Another Disability for Paralympians

The Paralympic Games, being held this year from August 28 to September 8, in Paris, are a “major international sports competition for athletes with disabilities.” 

We should cheer their efforts — not undermine them.

Meta’s Instagram apparently disagrees. In mid-​July, Instagram restricted the account of McKenna Geer, member of the American shooting team, so that it could be viewed only by current followers.

The “problem” seemed to be that she had posted photos of herself in competition. With firearms. For similar reasons, Instagram has also censored the accounts of other athletes. (Skittishness about pics of guns may be why an Olympics​.com photo of an Indian athlete “shooting” shows only head and arm.)

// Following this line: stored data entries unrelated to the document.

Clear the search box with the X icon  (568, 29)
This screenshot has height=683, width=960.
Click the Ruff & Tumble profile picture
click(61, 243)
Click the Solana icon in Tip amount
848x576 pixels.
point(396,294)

When the restrictions were imposed, Geer observed that she and other athletes use social media to spread the word about their sport and firearm safety, “build our personal brand, and connect with potential sponsors.” Her livelihood and ability to continue shooting competitively were thus at stake.

Geer’s Instagram account is again accessible to non-​followers. But the problem has not been resolved permanently. As aaronalvarado asserted at her account, “a bad AI program with no monitoring” may be to blame. “We appeal and the program shadow-​bans everything.”

If so, at least a human being is not consciously choosing to censor Geer or other athletes because they shoot competitively. But somebody wrote the programming. And Meta must be aware of these problems. 

It’s time to remove the “guns bad, context irrelevant” line of code.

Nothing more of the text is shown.